Excerpted data START

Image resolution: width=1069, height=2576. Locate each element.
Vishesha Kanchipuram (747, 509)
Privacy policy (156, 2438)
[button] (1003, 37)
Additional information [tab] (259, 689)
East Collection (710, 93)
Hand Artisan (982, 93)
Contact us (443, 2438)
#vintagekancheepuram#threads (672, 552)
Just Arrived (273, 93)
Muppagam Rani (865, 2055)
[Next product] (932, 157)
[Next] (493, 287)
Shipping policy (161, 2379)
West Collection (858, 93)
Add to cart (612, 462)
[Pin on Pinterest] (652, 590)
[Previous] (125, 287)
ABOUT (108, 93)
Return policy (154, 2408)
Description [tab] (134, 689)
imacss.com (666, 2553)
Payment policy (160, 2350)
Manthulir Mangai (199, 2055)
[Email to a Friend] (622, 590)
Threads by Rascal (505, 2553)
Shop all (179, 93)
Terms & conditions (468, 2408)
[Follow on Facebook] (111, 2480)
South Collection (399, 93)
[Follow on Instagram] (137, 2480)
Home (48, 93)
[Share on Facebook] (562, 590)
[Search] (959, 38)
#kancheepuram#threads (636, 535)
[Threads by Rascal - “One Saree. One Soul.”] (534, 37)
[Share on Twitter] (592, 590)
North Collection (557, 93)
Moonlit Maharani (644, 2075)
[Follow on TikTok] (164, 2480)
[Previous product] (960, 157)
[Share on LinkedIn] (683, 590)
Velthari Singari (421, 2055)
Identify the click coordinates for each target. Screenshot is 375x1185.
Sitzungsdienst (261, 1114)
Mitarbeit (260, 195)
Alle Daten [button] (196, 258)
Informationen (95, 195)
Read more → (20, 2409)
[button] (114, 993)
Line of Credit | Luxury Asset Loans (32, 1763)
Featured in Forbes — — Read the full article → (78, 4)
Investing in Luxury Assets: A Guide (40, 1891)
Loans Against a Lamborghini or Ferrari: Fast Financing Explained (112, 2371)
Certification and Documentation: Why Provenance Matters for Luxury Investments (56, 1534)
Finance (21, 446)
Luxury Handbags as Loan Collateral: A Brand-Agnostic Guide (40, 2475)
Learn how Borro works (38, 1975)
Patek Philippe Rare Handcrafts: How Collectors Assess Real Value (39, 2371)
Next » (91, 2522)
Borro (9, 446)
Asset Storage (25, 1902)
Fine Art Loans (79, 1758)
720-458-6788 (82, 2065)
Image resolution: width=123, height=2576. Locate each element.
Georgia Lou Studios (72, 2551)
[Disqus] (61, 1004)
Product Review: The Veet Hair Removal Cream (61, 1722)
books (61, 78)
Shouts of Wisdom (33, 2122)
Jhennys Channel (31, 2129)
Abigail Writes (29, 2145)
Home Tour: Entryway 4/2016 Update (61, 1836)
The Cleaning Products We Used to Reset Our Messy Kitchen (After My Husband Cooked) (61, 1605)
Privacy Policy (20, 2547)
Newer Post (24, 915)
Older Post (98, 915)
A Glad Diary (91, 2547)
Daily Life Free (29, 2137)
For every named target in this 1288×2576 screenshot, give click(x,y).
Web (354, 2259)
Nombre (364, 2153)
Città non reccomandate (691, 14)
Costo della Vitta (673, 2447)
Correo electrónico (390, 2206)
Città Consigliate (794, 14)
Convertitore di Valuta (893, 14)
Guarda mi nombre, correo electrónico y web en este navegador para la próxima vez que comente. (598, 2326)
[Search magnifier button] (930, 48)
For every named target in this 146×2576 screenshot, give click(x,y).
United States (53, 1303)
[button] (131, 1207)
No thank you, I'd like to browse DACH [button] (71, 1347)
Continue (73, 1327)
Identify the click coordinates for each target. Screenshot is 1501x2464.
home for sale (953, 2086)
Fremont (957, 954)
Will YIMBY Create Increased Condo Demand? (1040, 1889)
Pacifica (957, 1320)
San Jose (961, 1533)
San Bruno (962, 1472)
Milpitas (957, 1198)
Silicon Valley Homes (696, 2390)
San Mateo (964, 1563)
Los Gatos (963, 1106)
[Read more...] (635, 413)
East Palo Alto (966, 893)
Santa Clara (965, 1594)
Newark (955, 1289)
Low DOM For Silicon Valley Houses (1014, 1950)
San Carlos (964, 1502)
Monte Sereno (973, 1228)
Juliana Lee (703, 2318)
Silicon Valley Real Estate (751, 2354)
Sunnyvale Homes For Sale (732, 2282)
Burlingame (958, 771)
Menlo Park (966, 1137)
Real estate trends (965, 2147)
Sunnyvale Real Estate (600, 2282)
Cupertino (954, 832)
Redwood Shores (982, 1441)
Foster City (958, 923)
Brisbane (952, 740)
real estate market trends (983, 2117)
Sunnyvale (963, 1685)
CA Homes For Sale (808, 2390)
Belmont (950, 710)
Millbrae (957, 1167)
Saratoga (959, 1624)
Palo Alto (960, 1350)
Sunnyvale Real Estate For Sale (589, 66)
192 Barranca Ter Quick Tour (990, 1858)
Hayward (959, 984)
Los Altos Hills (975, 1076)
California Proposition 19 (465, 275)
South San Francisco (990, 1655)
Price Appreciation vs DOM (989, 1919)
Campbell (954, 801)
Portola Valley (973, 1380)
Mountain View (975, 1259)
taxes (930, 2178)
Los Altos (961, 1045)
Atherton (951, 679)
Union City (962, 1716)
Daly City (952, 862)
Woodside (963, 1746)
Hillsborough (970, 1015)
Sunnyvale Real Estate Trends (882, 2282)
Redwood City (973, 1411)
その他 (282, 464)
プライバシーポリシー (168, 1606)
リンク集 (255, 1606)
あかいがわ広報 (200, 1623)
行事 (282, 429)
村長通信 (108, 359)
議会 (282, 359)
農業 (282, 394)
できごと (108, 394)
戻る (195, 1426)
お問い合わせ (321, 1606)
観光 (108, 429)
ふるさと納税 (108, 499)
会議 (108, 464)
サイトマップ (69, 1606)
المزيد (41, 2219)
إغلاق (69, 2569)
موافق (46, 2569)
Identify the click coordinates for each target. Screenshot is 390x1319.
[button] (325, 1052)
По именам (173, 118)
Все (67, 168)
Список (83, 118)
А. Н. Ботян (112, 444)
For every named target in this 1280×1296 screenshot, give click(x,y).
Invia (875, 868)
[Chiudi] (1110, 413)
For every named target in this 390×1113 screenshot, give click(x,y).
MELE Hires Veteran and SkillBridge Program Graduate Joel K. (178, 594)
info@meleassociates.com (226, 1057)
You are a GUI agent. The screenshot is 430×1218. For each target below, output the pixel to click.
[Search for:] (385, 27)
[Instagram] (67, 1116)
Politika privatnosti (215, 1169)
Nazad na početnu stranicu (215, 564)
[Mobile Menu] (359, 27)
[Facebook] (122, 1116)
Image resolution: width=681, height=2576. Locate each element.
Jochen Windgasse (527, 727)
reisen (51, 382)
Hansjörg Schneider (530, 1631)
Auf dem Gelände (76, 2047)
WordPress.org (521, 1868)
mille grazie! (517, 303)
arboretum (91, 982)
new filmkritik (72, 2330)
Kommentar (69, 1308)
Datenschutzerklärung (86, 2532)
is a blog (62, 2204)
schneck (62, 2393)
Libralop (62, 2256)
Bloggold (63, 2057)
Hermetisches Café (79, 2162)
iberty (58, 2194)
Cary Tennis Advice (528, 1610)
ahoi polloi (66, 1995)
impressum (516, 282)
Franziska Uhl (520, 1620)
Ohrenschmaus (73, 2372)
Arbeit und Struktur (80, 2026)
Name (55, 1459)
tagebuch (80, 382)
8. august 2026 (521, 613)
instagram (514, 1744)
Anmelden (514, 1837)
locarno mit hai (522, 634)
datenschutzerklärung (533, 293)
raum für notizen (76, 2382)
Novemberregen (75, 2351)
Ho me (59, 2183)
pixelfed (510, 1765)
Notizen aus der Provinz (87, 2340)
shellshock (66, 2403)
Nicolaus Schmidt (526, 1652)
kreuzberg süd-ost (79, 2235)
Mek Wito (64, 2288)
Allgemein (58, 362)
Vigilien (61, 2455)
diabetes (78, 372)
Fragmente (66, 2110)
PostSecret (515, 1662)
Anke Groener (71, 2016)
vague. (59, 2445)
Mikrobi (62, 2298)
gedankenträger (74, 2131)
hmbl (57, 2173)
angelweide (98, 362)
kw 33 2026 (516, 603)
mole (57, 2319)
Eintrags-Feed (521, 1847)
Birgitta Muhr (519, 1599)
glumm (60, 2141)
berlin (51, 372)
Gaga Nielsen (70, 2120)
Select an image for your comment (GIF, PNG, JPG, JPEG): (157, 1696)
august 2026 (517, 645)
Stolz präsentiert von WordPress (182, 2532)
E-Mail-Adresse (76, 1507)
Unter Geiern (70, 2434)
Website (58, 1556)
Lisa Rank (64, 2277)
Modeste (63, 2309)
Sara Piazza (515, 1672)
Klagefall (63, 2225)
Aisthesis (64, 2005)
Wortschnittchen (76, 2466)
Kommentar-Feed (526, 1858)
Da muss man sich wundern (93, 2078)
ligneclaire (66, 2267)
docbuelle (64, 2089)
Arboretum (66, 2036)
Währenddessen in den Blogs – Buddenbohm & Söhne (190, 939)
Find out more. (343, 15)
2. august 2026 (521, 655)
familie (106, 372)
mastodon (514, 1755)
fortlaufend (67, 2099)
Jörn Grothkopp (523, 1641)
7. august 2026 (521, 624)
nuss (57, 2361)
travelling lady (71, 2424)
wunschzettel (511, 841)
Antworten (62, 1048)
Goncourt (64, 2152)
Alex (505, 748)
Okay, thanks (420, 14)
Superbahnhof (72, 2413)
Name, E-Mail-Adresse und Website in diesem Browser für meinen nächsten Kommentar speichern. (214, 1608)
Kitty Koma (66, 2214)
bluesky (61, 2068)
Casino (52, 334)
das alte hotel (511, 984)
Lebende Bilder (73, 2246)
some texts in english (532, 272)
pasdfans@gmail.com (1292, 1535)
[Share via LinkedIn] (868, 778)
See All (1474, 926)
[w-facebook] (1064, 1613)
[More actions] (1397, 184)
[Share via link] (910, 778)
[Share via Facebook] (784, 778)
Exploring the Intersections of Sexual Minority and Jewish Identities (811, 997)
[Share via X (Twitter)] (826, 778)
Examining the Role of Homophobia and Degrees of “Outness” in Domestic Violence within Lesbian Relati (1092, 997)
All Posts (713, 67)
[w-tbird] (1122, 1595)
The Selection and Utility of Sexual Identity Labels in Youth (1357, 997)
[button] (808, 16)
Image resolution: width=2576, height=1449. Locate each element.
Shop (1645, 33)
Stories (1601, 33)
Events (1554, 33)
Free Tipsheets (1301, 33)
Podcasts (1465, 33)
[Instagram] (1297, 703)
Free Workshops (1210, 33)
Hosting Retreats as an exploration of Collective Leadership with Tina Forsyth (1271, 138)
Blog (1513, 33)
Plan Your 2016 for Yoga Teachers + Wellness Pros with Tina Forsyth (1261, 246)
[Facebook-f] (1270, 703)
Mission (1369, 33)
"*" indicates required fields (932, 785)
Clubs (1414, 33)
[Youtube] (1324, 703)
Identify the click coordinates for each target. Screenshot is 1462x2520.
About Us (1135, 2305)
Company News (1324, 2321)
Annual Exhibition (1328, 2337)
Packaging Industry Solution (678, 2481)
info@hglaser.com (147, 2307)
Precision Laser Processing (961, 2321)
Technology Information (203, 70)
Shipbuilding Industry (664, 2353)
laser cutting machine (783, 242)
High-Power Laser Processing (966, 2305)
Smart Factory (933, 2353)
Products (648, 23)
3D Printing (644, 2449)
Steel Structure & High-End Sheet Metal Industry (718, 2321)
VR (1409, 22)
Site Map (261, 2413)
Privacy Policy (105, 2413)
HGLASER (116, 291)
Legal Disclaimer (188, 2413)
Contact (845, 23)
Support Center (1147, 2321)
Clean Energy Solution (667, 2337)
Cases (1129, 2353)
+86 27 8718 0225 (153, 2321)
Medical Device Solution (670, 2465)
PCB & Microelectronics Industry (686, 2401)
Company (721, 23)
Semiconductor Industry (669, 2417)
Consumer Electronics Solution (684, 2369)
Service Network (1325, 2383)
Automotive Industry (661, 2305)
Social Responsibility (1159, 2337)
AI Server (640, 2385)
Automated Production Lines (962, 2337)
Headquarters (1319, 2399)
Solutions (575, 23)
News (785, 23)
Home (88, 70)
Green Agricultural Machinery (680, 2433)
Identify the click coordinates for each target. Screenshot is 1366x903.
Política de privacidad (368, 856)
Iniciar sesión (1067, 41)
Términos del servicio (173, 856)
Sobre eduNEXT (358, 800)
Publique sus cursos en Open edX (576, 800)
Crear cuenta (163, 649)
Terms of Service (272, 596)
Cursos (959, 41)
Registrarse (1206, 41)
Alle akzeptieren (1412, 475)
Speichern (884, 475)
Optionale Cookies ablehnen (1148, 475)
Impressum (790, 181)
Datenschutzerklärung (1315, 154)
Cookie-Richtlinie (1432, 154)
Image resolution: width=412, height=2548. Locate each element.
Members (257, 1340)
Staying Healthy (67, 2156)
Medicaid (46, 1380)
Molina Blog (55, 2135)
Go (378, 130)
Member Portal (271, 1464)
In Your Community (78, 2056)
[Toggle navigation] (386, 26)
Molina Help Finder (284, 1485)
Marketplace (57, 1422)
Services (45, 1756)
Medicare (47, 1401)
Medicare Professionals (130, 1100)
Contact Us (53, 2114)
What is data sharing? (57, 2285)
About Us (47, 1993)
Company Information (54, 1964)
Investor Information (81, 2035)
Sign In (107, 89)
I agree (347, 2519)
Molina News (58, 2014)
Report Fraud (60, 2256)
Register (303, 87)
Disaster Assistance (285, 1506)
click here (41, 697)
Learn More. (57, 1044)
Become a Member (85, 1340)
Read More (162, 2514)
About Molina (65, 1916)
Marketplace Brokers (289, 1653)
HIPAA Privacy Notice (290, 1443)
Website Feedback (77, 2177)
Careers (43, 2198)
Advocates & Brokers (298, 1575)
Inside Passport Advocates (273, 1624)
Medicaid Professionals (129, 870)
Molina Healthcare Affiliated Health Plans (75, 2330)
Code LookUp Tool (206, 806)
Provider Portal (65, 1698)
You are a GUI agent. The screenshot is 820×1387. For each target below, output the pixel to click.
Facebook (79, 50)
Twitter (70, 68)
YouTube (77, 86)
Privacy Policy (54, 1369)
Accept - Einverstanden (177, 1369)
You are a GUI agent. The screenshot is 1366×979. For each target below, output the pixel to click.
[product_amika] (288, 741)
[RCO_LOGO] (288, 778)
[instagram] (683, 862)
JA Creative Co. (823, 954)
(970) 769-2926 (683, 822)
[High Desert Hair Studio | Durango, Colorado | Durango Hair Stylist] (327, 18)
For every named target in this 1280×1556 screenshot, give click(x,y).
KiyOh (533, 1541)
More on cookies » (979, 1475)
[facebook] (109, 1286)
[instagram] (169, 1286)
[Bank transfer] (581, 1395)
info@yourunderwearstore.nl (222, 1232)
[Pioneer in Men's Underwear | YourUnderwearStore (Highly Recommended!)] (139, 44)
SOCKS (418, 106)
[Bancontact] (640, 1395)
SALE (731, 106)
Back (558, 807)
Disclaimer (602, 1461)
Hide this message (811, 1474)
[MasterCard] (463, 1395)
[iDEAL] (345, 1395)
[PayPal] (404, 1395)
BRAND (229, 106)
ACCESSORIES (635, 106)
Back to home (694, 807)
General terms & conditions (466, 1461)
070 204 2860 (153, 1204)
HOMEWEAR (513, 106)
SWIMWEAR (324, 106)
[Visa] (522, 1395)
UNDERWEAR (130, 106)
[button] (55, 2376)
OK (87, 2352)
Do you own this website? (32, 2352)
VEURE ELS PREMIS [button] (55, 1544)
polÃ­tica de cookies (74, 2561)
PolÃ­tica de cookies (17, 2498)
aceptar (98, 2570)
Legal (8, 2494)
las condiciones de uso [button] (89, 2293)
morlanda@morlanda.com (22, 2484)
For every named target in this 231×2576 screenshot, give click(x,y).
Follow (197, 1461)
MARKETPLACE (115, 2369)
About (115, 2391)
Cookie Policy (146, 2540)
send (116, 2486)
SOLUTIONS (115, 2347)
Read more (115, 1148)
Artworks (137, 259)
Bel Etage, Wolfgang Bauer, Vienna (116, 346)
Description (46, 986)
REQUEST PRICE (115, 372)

Excerpted data END

What the exercise asks: Would you retype exactly the lines above, from the line with "Member Portal (271, 1464)" to the line with "HIPAA Privacy Notice (290, 1443)", with both end lines kept and nothing more?

Answer for the task:
Member Portal (271, 1464)
In Your Community (78, 2056)
[Toggle navigation] (386, 26)
Molina Help Finder (284, 1485)
Marketplace (57, 1422)
Services (45, 1756)
Medicare (47, 1401)
Medicare Professionals (130, 1100)
Contact Us (53, 2114)
What is data sharing? (57, 2285)
About Us (47, 1993)
Company Information (54, 1964)
Investor Information (81, 2035)
Sign In (107, 89)
I agree (347, 2519)
Molina News (58, 2014)
Report Fraud (60, 2256)
Register (303, 87)
Disaster Assistance (285, 1506)
click here (41, 697)
Learn More. (57, 1044)
Become a Member (85, 1340)
Read More (162, 2514)
About Molina (65, 1916)
Marketplace Brokers (289, 1653)
HIPAA Privacy Notice (290, 1443)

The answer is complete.